In our most recent framework described briefly above, the expectation-outcome timing is specified in terms of the 100 msec alpha trial. And within this trial, the combined circuitry between the deep neocortical layers and the thalamus end up producing an outcome state that drives predictive auto-encoder learning, which is basically the last case (d) in Figure 4.12, with an extra twist that during every 100 msec alpha trial, the network attempts to predict what will happen in the next 100 msec -- the predictive aspect of the auto-encoder idea. Specifically, the deep layers attempt to predict what the bottom-up driven activity pattern over the thalamus will look like in the final plus-phase quarter of the alpha trial, based on activations present during the prior alpha trial. Because of the extensive bidirectional connectivity between brain areas, the cross-modal expectation / output sequence shown in panel (b) of Figure 4.12 is also supported by this mechanism. A later revision of this text will cover these ideas in more detail. Preliminary versions are available: (O'Reilly, Wyatte, & Rohrlich, 2014; Kachergis, Wyatte, O'Reilly, Kleijn, & Hommel, 2014).

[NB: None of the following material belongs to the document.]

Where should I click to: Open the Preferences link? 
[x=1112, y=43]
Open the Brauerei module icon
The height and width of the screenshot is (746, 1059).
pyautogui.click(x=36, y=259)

Another hypothesis for something that "marks" the presence of an important outcome is a phasic burst of a neuromodulator like dopamine. It is well established that dopamine bursts occur when an unexpected outcome arises, at least in the context of expectations of reward or punishment (we'll discuss this in detail in the Motor Control and Reinforcement Learning Chapter). Furthermore, we know from a number of studies that dopamine plays a strong role in modulating synaptic plasticity. Under this hypothesis, the cortical network is always humming along doing standard BCM-like self-organizing learning at a relatively low learning rate (due to a small lambda parameter in the combined XCAL equation, which presumably corresponds to the rate of synaptic plasticity associated with the baseline tonic levels of dopamine), and then, when something unexpected occurs, a dopamine burst drives stronger error-driven learning, with the immediate short-term average "marked" by the dopamine burst as being associated with this important (salient) outcome. The XCAL learning will automatically contrast this immediate short-term average with the immediately available medium-term average, which presumably reflects an important contribution from the prior expectation state that was just violated by the outcome.

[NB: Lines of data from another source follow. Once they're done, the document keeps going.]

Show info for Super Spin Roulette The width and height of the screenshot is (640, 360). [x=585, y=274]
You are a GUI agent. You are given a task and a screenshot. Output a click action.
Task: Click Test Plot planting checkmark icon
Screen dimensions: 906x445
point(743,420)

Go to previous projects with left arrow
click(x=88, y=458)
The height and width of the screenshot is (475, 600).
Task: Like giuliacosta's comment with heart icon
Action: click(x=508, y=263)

There are many other possible ideas for how the time for error-driven learning is marked, some of which involve local emergent dynamics in the network itself, and others that involve other neuromodulators, or networks with broad connectivity to broadcast an appropriate "learn now" signal. From everything we know about the brain, there are likely several such learning signals, each of which being useful in some particular subset of situations. This is an active area of ongoing research.